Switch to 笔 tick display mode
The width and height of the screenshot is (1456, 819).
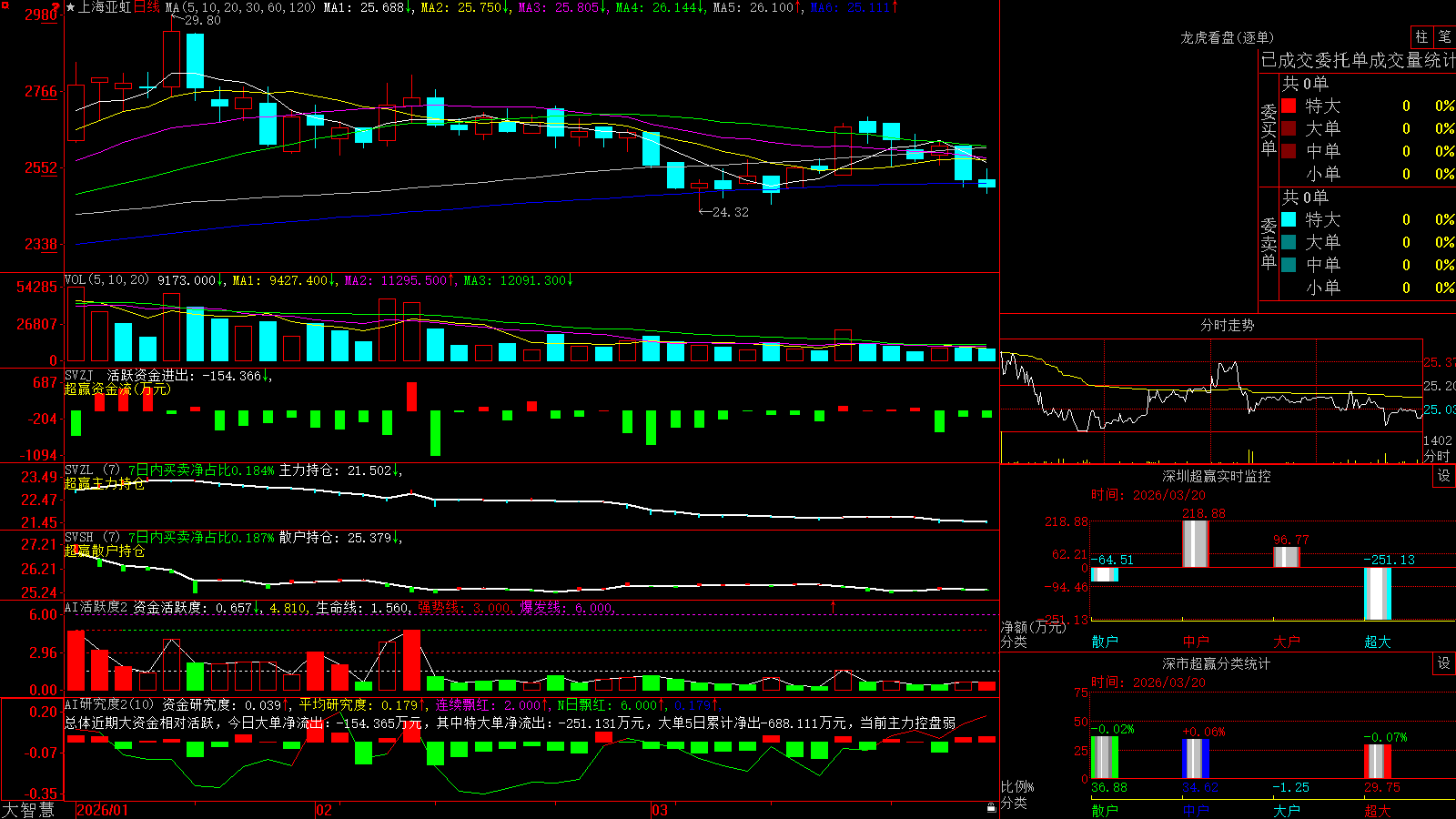tap(1444, 36)
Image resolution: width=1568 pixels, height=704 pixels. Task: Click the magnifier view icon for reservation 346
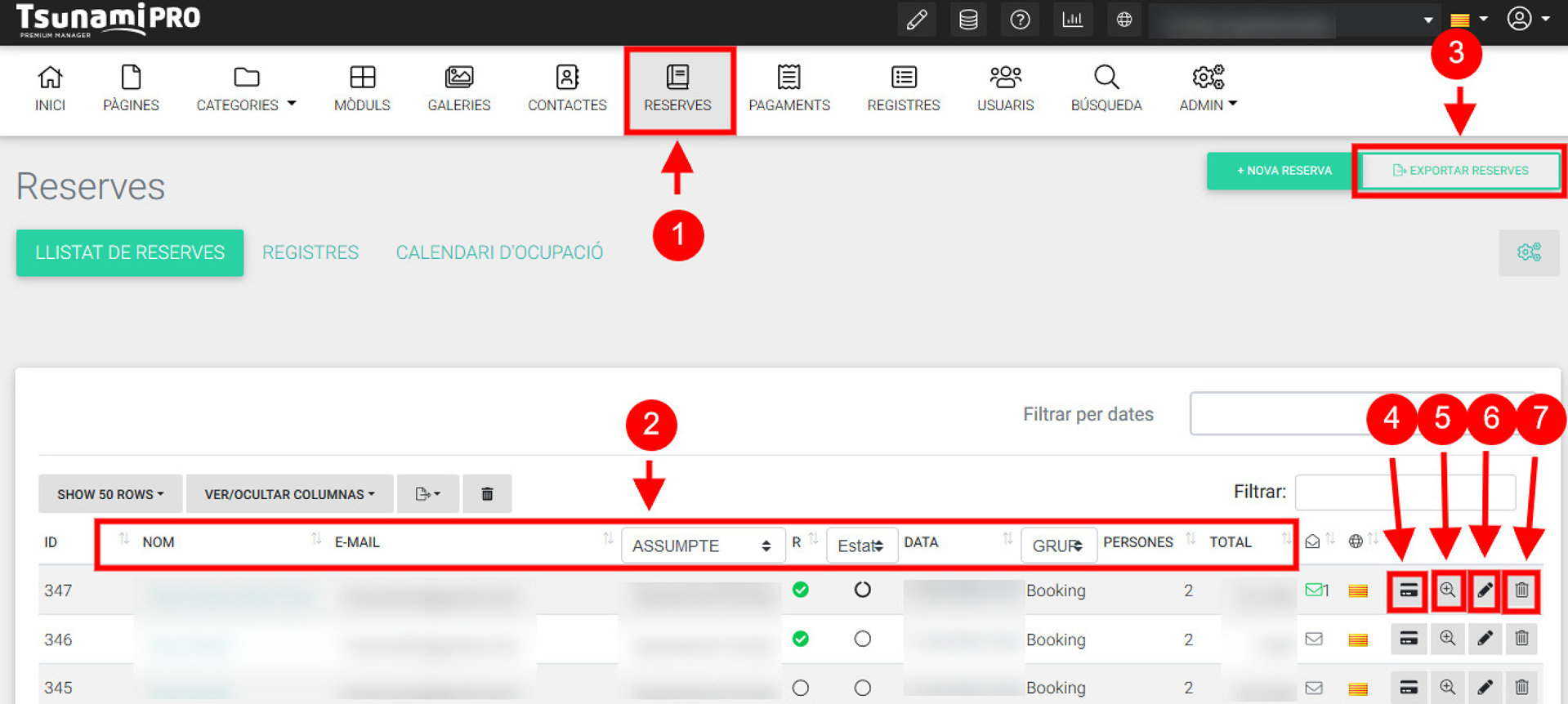pos(1447,639)
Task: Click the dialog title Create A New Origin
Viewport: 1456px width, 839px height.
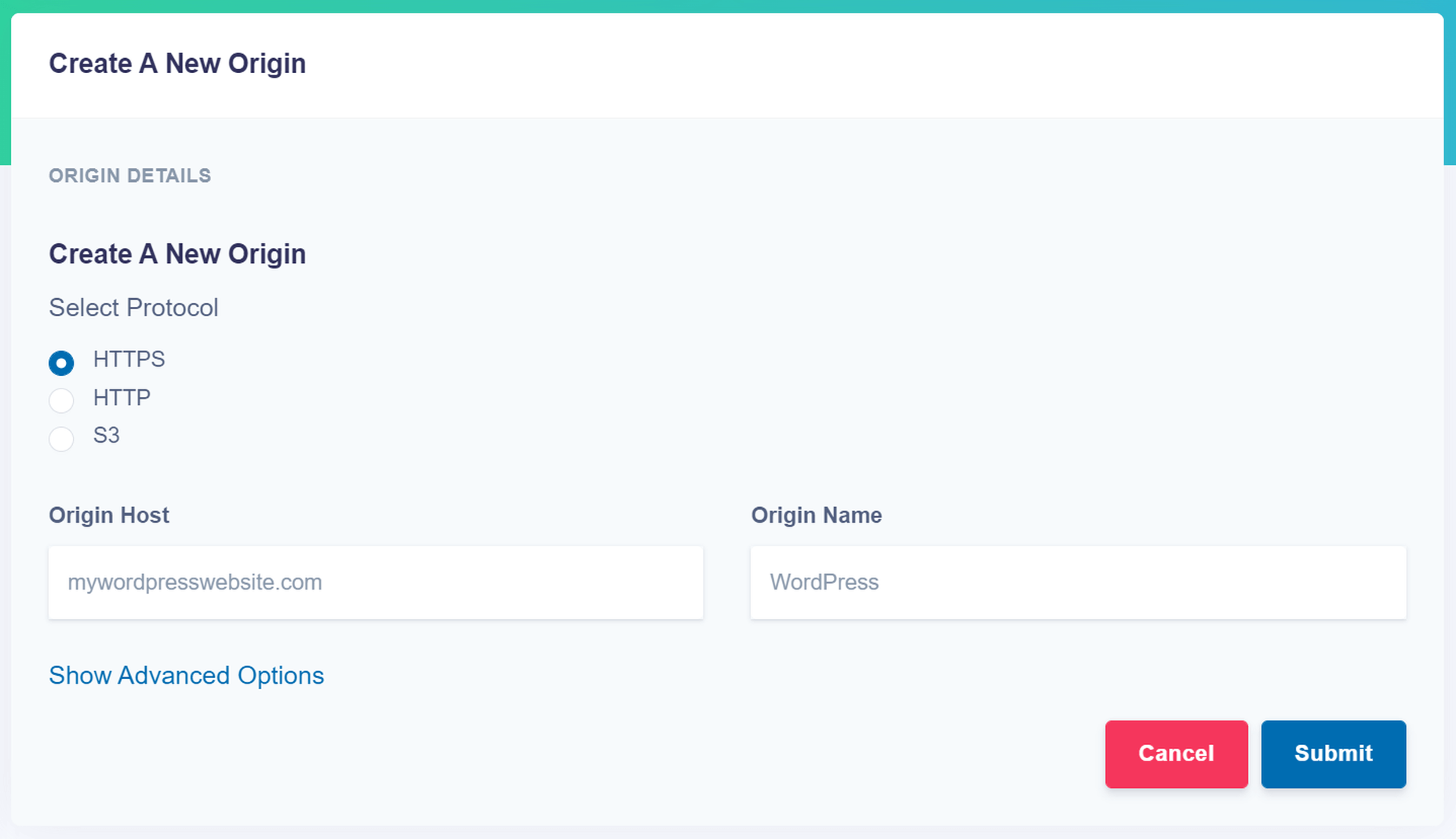Action: click(177, 64)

- _TASK STATEMENT_:
When you copy the data, keep every line exact and leave out each picture.

- _EXPECTED ANSWER_:
Switch to 笔 tick display mode
The width and height of the screenshot is (1456, 819).
tap(1444, 36)
Image resolution: width=1568 pixels, height=704 pixels. Task: Click the magnifier view icon for reservation 346
pos(1447,639)
Task: Click the dialog title Create A New Origin
Viewport: 1456px width, 839px height.
Action: click(177, 64)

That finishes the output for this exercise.